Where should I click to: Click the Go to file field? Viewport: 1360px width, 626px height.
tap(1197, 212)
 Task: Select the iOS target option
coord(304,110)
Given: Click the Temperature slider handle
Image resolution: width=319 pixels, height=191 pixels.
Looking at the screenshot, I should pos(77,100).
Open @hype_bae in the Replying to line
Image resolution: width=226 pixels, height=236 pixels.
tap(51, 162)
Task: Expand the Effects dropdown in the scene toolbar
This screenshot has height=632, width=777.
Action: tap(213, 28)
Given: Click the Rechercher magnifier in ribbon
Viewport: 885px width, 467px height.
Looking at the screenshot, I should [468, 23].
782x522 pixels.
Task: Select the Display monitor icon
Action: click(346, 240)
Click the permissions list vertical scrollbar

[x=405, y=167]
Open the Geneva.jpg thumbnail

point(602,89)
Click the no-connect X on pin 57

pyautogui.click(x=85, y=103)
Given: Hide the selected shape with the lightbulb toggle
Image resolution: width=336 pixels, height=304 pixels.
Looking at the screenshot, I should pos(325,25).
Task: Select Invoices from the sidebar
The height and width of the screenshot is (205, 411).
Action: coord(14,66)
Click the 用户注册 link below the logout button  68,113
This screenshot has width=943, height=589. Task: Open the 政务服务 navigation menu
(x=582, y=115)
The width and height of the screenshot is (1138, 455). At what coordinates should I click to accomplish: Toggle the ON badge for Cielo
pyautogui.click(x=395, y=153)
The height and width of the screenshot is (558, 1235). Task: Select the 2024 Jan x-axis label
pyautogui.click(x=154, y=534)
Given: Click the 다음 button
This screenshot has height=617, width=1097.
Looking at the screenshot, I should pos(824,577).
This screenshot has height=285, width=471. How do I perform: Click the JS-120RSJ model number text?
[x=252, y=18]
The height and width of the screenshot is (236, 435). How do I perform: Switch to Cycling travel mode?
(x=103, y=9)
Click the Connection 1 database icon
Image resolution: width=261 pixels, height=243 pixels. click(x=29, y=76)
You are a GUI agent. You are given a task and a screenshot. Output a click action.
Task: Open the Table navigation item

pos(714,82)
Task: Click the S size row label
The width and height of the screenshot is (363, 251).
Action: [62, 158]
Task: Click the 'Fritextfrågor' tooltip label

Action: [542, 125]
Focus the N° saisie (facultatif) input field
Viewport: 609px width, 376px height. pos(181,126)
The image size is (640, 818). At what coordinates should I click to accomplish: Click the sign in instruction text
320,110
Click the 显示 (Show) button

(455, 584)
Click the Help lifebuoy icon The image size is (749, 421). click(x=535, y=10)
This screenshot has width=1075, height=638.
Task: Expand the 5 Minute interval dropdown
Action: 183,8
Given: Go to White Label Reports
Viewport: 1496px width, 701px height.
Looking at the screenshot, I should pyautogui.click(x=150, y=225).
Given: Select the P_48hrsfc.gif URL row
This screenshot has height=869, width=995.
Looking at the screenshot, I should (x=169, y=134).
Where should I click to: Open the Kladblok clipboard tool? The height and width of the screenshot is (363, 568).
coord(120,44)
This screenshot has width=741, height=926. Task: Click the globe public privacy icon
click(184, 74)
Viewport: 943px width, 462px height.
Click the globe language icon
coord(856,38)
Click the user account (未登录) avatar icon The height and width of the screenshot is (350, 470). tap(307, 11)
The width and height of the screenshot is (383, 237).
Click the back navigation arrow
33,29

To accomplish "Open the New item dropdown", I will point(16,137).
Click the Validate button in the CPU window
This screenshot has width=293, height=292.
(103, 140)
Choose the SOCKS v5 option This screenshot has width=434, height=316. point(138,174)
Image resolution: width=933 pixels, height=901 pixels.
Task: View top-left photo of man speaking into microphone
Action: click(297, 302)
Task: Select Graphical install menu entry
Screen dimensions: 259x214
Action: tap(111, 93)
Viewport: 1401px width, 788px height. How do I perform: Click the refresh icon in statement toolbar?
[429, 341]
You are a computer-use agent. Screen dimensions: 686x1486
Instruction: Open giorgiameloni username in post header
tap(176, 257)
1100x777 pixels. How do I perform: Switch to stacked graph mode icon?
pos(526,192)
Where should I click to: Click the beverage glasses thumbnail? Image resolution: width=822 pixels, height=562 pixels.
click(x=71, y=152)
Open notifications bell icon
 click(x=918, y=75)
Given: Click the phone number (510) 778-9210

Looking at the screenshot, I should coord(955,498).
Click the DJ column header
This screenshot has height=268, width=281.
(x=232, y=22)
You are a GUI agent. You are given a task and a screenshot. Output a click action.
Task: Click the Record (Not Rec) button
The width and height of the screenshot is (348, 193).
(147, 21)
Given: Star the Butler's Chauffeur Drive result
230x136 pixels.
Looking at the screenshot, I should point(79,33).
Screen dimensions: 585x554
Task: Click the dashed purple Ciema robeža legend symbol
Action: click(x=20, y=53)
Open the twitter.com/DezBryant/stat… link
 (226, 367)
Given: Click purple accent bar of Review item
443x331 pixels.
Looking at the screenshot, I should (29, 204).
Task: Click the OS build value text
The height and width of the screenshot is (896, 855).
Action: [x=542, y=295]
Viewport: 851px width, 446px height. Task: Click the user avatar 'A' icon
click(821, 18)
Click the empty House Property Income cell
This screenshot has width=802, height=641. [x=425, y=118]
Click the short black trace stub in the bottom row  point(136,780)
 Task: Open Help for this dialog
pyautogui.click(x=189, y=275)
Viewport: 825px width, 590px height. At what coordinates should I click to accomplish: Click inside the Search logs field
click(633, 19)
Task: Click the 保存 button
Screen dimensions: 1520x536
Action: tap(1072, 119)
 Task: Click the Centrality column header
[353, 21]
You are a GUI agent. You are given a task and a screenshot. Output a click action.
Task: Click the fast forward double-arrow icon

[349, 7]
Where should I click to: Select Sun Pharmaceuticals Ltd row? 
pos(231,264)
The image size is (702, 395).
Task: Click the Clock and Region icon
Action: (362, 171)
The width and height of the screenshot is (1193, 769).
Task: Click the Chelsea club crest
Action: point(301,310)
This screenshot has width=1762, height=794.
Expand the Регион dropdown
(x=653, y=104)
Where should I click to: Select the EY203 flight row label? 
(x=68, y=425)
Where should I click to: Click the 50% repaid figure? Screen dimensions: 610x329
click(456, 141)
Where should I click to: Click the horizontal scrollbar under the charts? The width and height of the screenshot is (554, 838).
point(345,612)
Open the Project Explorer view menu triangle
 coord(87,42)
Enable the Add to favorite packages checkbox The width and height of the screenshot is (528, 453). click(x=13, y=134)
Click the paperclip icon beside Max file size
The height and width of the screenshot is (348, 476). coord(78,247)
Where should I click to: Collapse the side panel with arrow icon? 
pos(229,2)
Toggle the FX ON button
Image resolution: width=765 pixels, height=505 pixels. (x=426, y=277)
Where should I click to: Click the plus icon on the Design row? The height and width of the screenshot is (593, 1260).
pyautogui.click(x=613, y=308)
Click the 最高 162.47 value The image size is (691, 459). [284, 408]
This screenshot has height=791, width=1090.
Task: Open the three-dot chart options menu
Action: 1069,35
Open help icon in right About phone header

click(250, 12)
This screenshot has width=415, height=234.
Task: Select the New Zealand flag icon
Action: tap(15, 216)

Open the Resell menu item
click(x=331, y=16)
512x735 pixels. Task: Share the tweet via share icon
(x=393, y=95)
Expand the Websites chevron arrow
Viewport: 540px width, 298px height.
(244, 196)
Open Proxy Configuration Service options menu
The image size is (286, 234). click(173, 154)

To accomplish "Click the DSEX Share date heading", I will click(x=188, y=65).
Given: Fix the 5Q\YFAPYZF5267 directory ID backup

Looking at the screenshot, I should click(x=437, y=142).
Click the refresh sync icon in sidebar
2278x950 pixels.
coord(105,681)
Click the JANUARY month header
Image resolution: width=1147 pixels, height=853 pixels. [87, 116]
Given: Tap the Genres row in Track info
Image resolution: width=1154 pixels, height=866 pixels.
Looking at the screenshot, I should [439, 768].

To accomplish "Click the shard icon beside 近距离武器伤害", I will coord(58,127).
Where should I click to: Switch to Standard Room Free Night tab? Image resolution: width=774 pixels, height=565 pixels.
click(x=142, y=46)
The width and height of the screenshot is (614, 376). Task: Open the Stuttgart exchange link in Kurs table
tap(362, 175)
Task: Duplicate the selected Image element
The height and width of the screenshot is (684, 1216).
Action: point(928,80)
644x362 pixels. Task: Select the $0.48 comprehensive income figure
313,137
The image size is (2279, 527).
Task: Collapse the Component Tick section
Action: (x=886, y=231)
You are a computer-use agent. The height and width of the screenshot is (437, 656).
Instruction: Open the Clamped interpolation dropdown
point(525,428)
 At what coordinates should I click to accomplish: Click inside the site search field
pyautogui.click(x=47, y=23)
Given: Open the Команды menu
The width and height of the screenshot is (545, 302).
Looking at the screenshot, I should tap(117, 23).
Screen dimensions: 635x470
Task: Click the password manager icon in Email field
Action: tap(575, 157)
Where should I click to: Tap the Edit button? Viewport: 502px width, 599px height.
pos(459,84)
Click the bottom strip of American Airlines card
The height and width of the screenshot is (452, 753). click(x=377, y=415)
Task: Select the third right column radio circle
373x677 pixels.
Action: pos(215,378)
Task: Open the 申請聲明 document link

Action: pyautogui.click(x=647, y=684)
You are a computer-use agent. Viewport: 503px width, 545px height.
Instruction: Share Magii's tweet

• [WORK ORDER] Find the lines above that contain the word "sidebar" and collect them.

• [RESULT OF THIS TASK]
Task: Select Invoices from the sidebar
Click the refresh sync icon in sidebar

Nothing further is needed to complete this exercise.